I have no doubt that there is cause for anger, and for us to heed what our country's foreign prescence and actions may have contributed or instigated in the lives of many who also happen to be Muslim. But there are countless more Muslims, who, while they may identify with certain resentful feelings toward the West and America in particular, they feel even more resentment at the idea that their faith sanctions any such extreme and violent reactions.
I hate the prescence of circumstances in the world where the sense of injustice and the experience of oppression causes such psychotic breaks, where people latch on to such fanatical apocalyptic hope and allow themselves to be ultimately deceived. God knows, these guys are not the first ones to claim the leadership of God for their perceived mission. Such blasphemous work has been done throughout Judea-Christian history, including much of it as recorded in the Christian scriptures.

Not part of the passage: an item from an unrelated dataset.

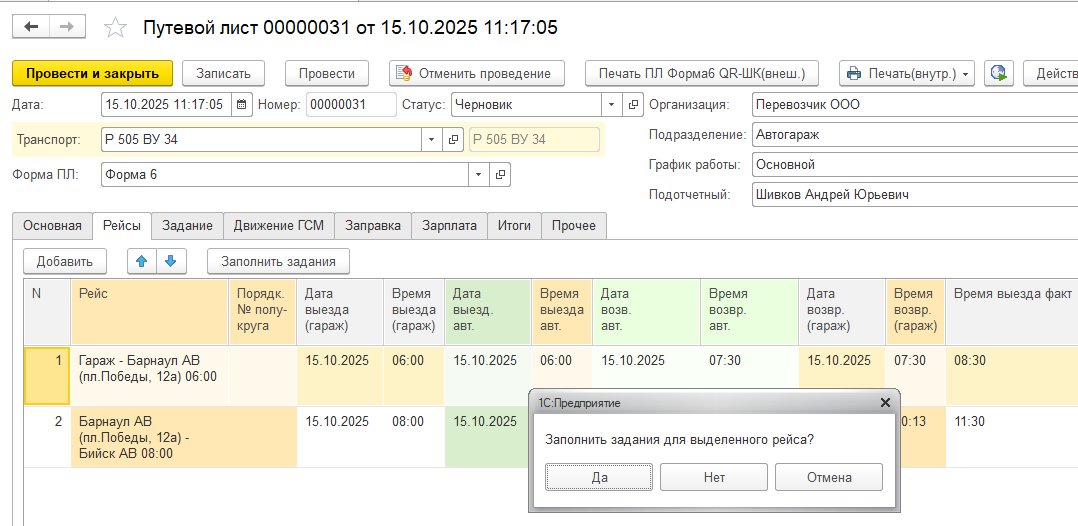The height and width of the screenshot is (526, 1078).
Task: Close the 1С:Предприятие dialog
Action: point(884,402)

I feel the hesitancy expressed to me by a clergy friend of mine, who worries that any criticism he may want to level (at some of the reactions of the military over the past few days) might be associated with some form of tacit support of the terrorism. But I also know that we cannot fully condemn the evil done if we are to begin to find ourselves complicit in the act of sacraficing innocent civilians to our campaign against terrorism. And how seriously can the Afghan muslims and neighboring Muslim states take the words "This is not a war against the Afghan people or against Islam", if civilian casulaties continue to mount, and "accidents" continue to happen?
I recently heard a co-worker assert that these acts were not without "Koran" justification. He asked me if I had ever read the Koran. I have heard only select quotations (kind of like how Ben Laden seems to only know select passages). This co-worker asserted "It's in there". I retorted, the OLd Testament has the same kind of stuff. He retorted that Christians have the "New Covenant", and I retorted that Muslims have "over-riding" principles of love and compassion as well , like "If you kill one soul, you kill the whole of humanity, and if you save one soul, you save all of humanity". He couldn't grasp the principle. He was unwilling to grant to Islam the things we automatically are prepared to do for our native faith: to view certain "questionable inpirations" as "under a higher principle", that put forth by Jesus. I often describe it as "theological evolution"; that in our Christian scriptures we have a story of the people of God, which is the story of their "history with God", which includes a growth process from the beginnings with Abraham discovering God as a monotheistic God (in stark contrast to the "faiths" of the Middle East region of their day), to the life of Jesus and his teachings, to the meeting of East and West in the days of Greco-Roman culture and the "missions to the Gentile world".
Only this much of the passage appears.